Instructions to follow -> Start to finish, write out the entries exactly, leaving the pictures aside.
____ Dataset records
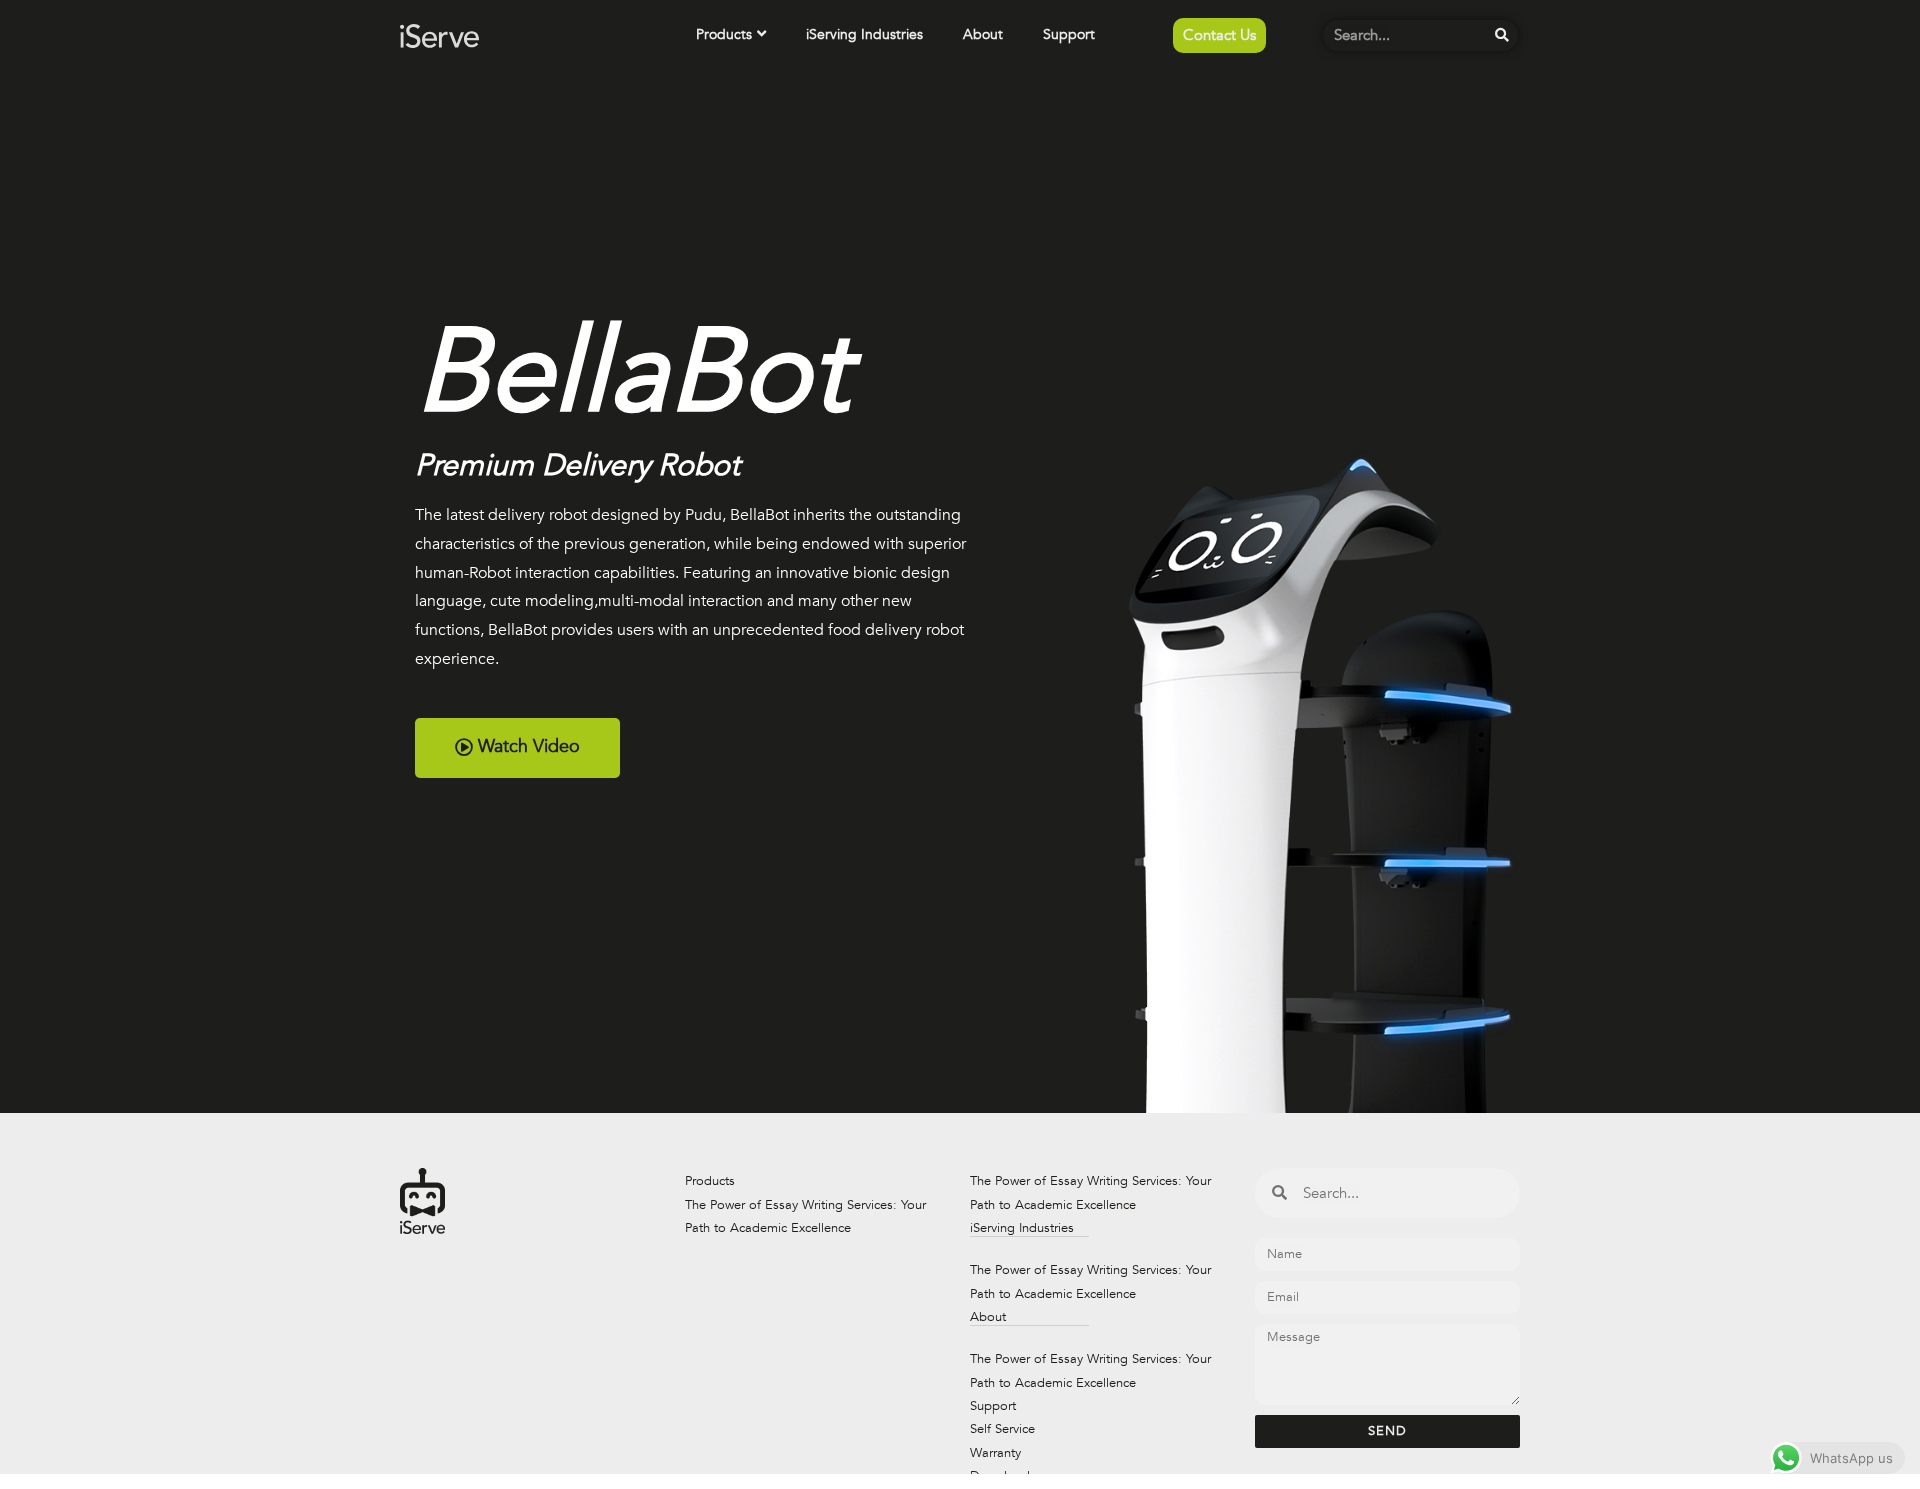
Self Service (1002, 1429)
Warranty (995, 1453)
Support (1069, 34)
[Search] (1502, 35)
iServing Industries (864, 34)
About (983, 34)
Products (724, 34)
________
Output for this task ->
Self Service (1002, 1429)
Warranty (995, 1453)
Support (1069, 34)
[Search] (1502, 35)
iServing Industries (864, 34)
About (983, 34)
Products (724, 34)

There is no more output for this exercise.